Verrolyne Services Limited is a domiciliary care service based in Romford, Essex. The service is registered to provide personal care for people in their own home, within the county of Essex. At the time of our inspection, the service provided a service to 13 people, who received personal care and support. The inspection was carried out on 18 December 2015 and was the first comprehensive inspection since the service registered with the Care Quality Commission in April 2014.

The service had a registered manager in post. A registered manager is a person who has registered with the Care Quality Commission to manage the service. Like registered care homes, they are ‘registered persons’. Registered persons have legal responsibility for meeting the requirements in the Health and Social Care Act 2008 and associated Regulations about how the service is run.

People were supported and cared for by staff who had an understanding of people’s needs and who demonstrated knowledge of safeguarding people from different types of potential abuse and how to respond.
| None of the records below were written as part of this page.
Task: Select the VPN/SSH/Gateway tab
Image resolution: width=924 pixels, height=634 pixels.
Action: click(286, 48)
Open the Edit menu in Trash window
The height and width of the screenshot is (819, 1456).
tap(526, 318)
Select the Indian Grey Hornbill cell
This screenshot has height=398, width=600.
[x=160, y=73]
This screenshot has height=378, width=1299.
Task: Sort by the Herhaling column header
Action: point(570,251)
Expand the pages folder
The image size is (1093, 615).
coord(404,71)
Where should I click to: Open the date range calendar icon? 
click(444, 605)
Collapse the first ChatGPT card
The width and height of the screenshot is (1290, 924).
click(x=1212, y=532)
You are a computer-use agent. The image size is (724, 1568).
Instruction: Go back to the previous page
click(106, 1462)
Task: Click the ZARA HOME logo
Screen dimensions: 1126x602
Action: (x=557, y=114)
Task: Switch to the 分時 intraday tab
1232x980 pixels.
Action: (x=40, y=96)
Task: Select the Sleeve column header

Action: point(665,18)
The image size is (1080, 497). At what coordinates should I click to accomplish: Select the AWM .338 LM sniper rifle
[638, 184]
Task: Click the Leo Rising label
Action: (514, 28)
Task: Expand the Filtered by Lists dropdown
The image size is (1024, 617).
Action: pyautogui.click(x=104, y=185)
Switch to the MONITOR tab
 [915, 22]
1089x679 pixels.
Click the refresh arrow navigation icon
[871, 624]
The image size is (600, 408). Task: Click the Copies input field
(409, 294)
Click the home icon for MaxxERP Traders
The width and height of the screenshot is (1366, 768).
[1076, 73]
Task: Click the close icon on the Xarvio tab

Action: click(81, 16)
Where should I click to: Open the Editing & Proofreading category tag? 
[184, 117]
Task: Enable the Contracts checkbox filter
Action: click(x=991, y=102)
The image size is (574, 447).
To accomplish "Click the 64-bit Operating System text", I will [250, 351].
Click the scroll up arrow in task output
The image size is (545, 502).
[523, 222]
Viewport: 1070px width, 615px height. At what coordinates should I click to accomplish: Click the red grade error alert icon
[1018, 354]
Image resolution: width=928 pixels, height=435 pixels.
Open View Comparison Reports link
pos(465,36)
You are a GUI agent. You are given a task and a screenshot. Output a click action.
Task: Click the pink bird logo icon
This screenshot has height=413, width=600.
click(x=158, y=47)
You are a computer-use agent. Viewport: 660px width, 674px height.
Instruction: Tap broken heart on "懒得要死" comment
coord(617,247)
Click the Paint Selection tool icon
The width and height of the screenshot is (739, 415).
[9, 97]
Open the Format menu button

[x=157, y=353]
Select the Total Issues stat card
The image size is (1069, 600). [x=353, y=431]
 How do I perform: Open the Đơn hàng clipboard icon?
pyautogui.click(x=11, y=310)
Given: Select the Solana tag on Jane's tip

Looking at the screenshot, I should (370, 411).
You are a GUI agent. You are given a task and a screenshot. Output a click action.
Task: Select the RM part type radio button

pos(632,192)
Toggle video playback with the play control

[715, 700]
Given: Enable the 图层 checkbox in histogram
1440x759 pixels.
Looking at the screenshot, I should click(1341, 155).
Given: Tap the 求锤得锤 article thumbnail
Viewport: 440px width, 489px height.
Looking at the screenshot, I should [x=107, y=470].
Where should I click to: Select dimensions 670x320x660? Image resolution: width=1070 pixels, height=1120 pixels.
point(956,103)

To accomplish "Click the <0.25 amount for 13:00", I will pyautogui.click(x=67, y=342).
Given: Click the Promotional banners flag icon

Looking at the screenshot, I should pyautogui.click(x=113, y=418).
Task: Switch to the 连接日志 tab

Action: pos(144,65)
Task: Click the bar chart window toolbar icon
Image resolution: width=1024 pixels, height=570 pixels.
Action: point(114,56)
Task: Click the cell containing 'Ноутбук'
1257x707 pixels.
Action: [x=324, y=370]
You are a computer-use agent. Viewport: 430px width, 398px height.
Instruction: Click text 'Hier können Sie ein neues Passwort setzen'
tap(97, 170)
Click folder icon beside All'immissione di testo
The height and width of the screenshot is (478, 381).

People had their individual risks assessed and had plans in place to manage them. Medicines were administered by staff that had received training to do this. The provider had procedures in place to check that people received their medicines as prescribed to effectively and safely meet their health needs.

Staff had been recruited following appropriate checks and the provider had arrangements in place to make sure that there was sufficient care workers to provide support to people in their own homes. People told us they received care from care workers who understood their preferences for care and support. However, some people had concerns about the consistency of care and the reliability of the service as there had been a number of staff changes and they were not receiving support from the same carers. We have made a recommendation about ensuring people are kept up to date with changes to their service.

People were listened to and were involved in making decisions about their care and support. Care workers were caring and supportive in the support they provided. Care workers provided support that ensured people were treated with privacy and dignity. People were supported by care workers to maintain their independence. People were encouraged to express their views and give feedback about their care. They told us that care workers listened to them and they felt confident they could raise any issues should the need arise and that action would be taken. Care workers felt supported by the registered manager and that the registered provider gave them opportunities to develop in their roles. The registered manager was committed to improving the service and developing new initiatives to support the care provided to people. The provider ensured regular checks were completed to monitor the quality of care that people received and look at where improvements could be made.

17 July 2014

During an inspection in response to concerns

We carried out this inspection because we had received information that the service was not carrying out all the required checks on staff before they started to support people. We found that there were effective recruitment and selection processes in place and comprehensive checks were carried out before staff began work. We also found that people were cared for by staff who were supported by the service to deliver care and treatment to people safely and to an appropriate standard.